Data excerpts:
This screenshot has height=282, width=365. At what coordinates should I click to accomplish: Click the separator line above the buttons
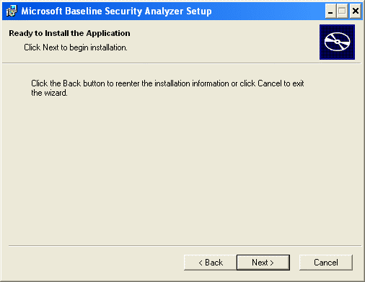tap(185, 245)
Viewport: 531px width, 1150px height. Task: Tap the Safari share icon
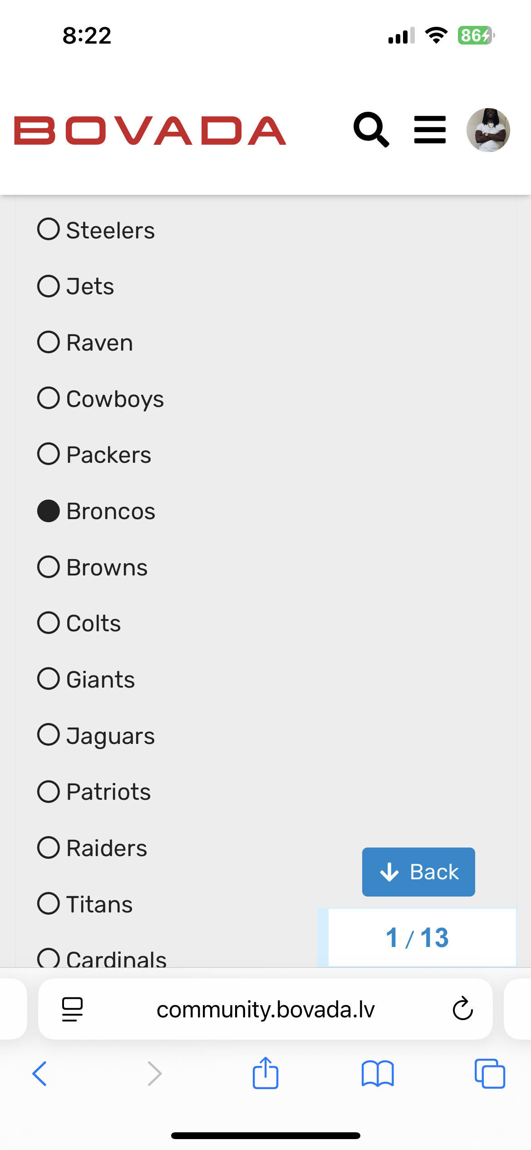pyautogui.click(x=266, y=1073)
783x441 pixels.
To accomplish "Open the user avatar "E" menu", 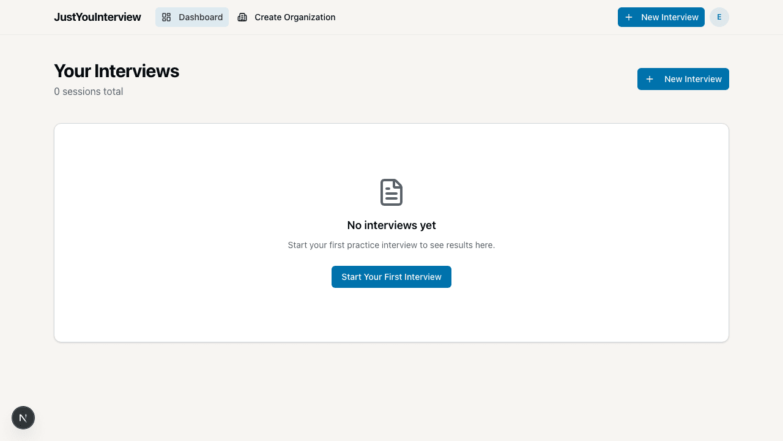I will pyautogui.click(x=719, y=17).

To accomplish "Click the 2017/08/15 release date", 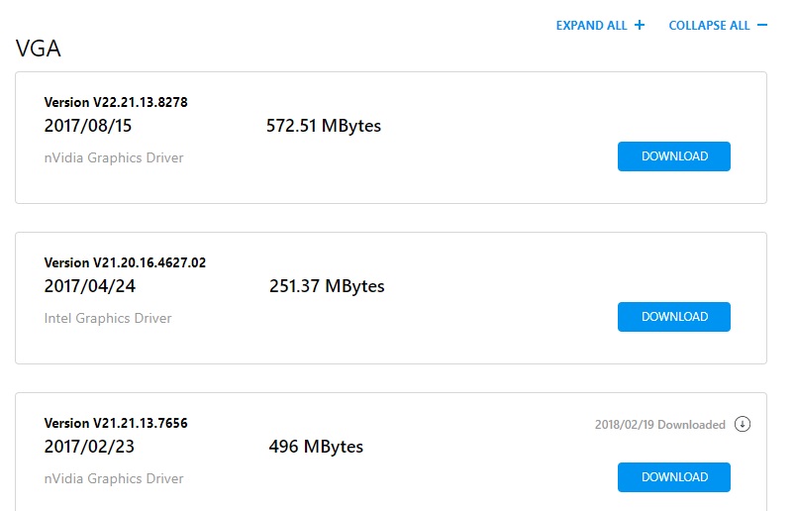I will [88, 126].
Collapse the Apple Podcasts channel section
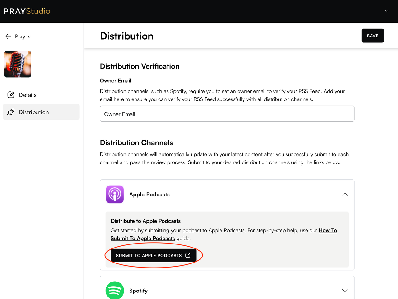398x299 pixels. click(345, 194)
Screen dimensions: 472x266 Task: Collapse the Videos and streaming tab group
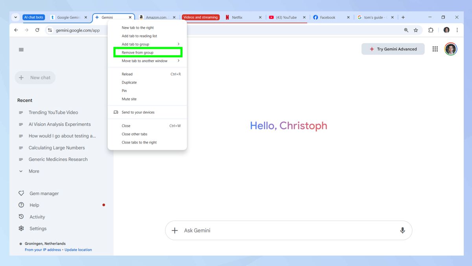(x=201, y=17)

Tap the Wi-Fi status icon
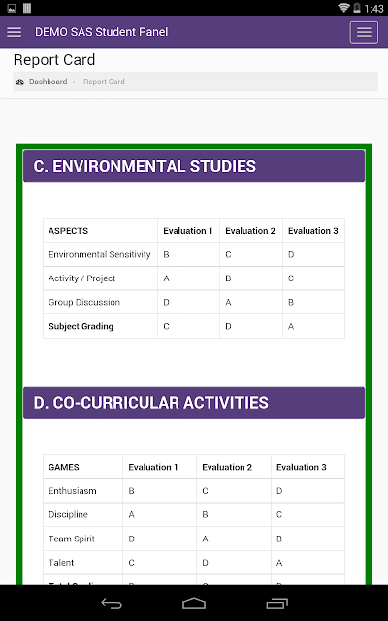tap(344, 8)
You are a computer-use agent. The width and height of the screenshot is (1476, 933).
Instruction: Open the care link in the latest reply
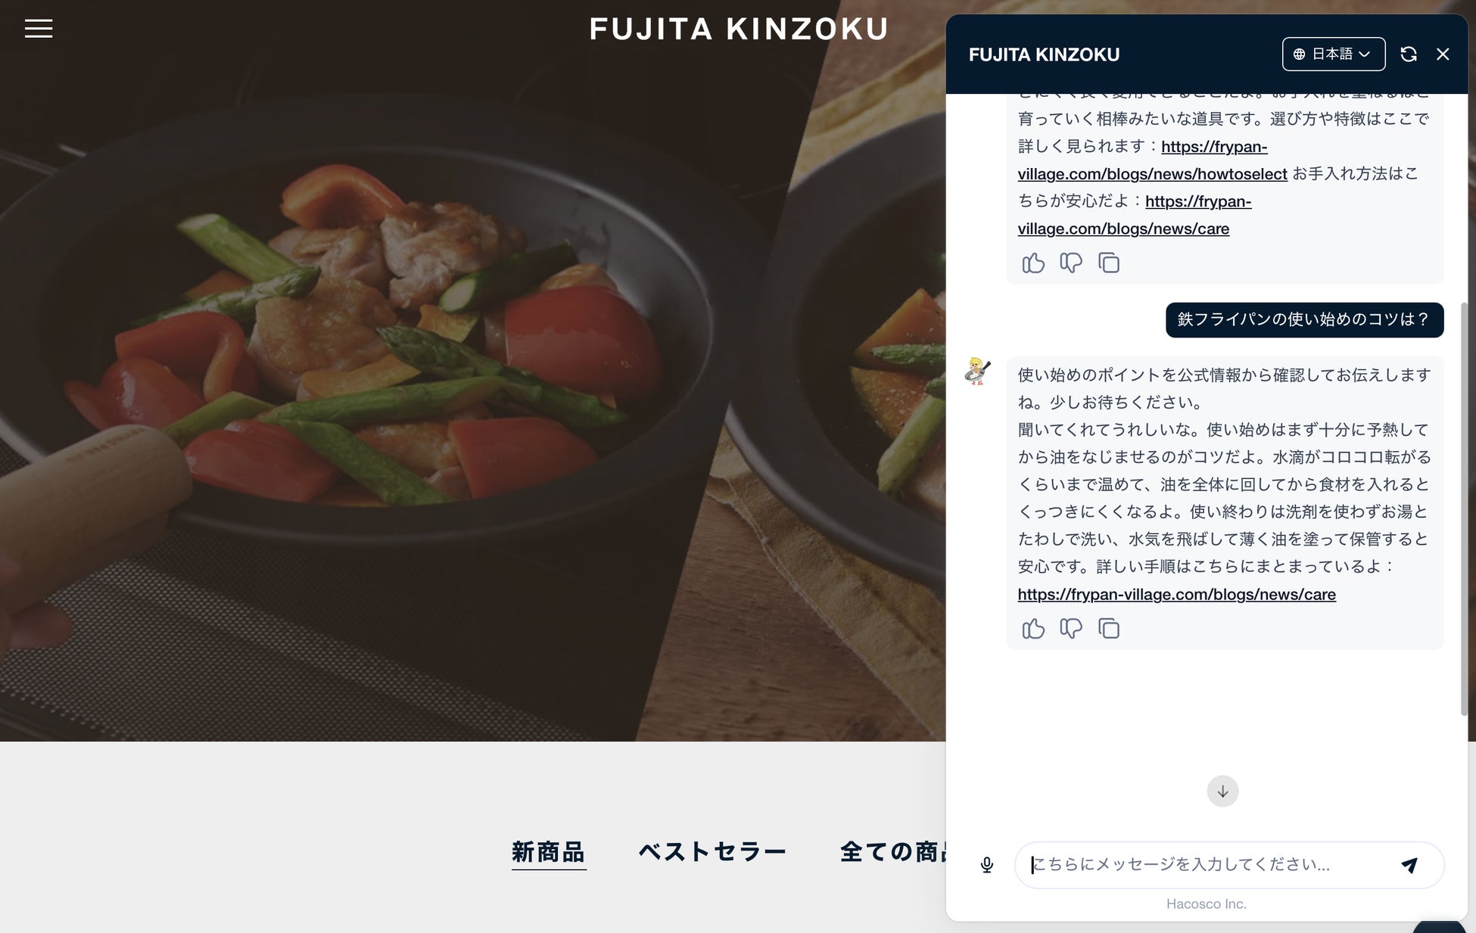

Work task:
Give again, exactly as written above, each line from the one that has "Screen dimensions: 472x266" to the one that has "You are a computer-use", both included; omit the pictures.

Exercise output:
Screen dimensions: 472x266 Task: Collapse the Videos and streaming tab group
(x=201, y=17)

Tap the Wi-Fi status icon
tap(344, 8)
You are a computer-use agent. The width and height of the screenshot is (1476, 933).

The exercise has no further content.